De acuerdo a la Organización Mundial de la Salud (2004) un tercio de la población mundial
está infectada. En el mismo informe, México se encuentra en los países de Latinoamérica
con una incidencia anual entre 29 a 45 casos / 100,000 habitantes, pero de acuerdo a
informes de la Secretaría de Salud, la incidencia anual es de 16.2 casos/ 100,000 habitantes.
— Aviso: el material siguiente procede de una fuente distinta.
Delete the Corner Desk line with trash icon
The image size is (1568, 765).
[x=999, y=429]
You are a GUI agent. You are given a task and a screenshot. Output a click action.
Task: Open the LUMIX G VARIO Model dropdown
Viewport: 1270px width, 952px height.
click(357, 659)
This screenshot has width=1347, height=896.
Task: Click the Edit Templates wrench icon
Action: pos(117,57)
El caso presentado tiene algunos aspecto poco característicos de la enfermedad, por
ejemplo en el sistema nervioso central, la superficie basal no está muy afectada, lo más
frecuente es observar material purulento en el espacio interpeduncular y en casos tratados
se forma un plastron en el mismo.
Los infartos tanto en el encéfalo como en la médula espinal son debidos a la lesión vascular
intensa. Hay infiltración linfoplasmocítica que afecta la pared vascular entre el endotelio y la
túnica media e igualmente puede afectar todo el espesor de la pared y los tejidos vecinos en
forma de periarteritis.
El diagnóstico en el presente caso fue sospechado inicialmente con las características
macroscópicas y confirmadas con el estudio histológico y específicamente con la detección
del microorganismo responsable, que es el bacilo de Koch.
Por último, cabe mencionar que la leptomeningitis tuberculosa no tratada es mortal en el
100% de los casos.
En estudios de autopsia realizados en el Hospital General de México, se observó una
disminución de la frecuencia de casos diagnosticados como tuberculosis entre la década de
los 80 (9.34%), 90 (8.35%) y los últimos seis años (3.31%).